14日の米国株式市場は続落。ハイテク株や銀行株が売られたことが指数の重荷となり、特にナスダックはハイテク中心の下落が顕著で主要3指数を主導する形で低迷し、銀行株では複数の大手決算が嫌気された。また、地政学リスクの高まりやFRB政策を巡る不透明感がリスク回避姿勢を強めた。債券利回りは低下傾向で推移し、商品市場では金銀相場が上昇する場面もみられた。こうした流れを受けて米国市場は主要3指数が揃って下落しているとの見方が広がった。米株式市場の動向を横目に、15日の日経平均は反落して取引を開始した。寄付き後は前日の米国の地政学リスク・株安を受けて売りが先行したものの、為替市場での円安基調や商品価格の上昇が下支え要因となり、午前中は下値を切り上げる展開となった。世界的なリスクオフの動きから警戒感も残存し、方向感に欠ける展開が続いたが、終盤には下げ幅を縮小する形で大引けを迎えた。一方、TOPIXは前日比0.68%の値上がりで市場最高値を更新した。
大引けの日経平均は前日比230.73円安の54,110.50円となった。東証プライム市場の売買高は24億4526万株、売買代金は6兆9627億円、業種別では銀行業、輸送用機器、鉄鋼が値上がり率上位、情報・通信業、精密機器、陸運業などが値下がり率上位となっている。東証プライム市場の値上がり銘柄は72.5%、対して値下がり銘柄は24.7%となっている。
個別では、東エレク<8035>、良品計画<7453>、トヨタ<7203>、リクルートHD<6098>、信越化<4063>、豊田通商<8015>、レーザーテク<6920>、ベイカレント<6532>、三菱商<8058>、ソニーG<6758>、任天堂<7974>、三井物<8031>、伊藤忠<8001>、住友電<5802>、デンソー<6902>などの銘柄が上昇。

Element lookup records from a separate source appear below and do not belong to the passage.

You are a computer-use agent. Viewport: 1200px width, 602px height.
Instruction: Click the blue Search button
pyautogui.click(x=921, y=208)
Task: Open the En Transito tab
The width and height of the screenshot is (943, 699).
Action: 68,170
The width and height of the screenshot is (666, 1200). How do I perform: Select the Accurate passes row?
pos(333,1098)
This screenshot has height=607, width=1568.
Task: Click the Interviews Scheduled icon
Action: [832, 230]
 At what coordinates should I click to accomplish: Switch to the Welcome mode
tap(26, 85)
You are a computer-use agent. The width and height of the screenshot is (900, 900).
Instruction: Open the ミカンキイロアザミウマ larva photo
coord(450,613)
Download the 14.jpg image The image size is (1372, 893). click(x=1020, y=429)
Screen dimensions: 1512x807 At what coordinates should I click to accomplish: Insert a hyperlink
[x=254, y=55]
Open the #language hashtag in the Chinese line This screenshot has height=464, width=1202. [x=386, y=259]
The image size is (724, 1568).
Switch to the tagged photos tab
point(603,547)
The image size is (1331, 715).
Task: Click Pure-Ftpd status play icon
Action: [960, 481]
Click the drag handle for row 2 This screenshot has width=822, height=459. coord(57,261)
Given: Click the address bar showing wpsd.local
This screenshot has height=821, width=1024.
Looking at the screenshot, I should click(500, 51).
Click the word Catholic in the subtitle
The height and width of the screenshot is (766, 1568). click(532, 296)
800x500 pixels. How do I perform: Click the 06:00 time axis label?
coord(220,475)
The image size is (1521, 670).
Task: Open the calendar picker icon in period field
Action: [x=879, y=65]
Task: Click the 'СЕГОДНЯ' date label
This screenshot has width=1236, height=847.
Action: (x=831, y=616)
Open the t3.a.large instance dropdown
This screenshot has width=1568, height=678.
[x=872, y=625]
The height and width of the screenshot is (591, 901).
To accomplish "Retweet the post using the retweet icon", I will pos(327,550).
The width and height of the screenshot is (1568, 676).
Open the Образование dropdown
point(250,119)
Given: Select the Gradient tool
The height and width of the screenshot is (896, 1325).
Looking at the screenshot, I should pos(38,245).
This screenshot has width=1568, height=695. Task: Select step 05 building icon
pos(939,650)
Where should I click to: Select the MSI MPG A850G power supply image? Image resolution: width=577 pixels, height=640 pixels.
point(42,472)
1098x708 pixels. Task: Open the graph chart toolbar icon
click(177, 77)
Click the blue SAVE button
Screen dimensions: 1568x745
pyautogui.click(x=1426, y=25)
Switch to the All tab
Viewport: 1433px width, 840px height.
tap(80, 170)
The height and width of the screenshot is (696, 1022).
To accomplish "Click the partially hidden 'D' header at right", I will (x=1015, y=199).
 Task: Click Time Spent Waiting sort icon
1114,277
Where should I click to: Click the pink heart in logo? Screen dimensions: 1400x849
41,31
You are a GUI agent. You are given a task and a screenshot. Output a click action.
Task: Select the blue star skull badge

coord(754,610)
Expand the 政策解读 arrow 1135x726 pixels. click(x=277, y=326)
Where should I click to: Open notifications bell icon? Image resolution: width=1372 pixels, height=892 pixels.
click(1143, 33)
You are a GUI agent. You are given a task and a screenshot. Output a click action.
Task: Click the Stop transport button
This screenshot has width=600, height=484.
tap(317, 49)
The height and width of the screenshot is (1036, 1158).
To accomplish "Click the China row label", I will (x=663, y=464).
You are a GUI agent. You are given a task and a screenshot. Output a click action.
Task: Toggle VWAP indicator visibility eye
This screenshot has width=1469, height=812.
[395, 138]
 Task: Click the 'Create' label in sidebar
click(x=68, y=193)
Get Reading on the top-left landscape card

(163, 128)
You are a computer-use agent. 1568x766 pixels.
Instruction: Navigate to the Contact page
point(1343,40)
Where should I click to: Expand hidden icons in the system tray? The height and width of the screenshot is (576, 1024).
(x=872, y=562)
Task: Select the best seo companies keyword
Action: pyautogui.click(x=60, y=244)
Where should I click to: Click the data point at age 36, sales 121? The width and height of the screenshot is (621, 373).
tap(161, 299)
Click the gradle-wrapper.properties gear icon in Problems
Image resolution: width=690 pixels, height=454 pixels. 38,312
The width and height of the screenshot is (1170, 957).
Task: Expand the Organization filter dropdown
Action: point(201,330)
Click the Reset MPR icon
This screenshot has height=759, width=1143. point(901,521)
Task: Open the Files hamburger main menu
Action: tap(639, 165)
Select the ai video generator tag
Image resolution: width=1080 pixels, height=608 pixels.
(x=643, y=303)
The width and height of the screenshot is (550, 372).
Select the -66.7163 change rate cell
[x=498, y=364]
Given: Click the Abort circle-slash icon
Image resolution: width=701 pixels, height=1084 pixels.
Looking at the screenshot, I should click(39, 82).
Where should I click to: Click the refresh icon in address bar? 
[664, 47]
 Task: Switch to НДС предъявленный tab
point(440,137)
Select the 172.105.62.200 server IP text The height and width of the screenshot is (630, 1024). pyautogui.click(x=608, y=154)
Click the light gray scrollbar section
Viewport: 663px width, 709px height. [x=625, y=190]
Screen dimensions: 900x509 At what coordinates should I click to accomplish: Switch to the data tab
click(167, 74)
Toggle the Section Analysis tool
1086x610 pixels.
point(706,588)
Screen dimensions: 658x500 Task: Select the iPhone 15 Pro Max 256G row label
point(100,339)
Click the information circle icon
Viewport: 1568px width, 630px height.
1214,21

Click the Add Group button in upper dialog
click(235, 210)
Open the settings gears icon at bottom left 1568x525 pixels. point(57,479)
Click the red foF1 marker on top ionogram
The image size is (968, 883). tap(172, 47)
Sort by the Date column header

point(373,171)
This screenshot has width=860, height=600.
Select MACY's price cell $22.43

一方、ソフトバンクG<9984>、アドバンテスト<6857>、ファーストリテ<9983>、KDDI<9433>、ファナック<6954>、テルモ<4543>、HOYA<7741>、オリンパス<7733>、日東電<6988>、アステラス製薬<4503>、バンナムHD<7832>、村田製<6981>、ディスコ<6146>、大成建<1801>、SHIFT<3697>などの銘柄が下落。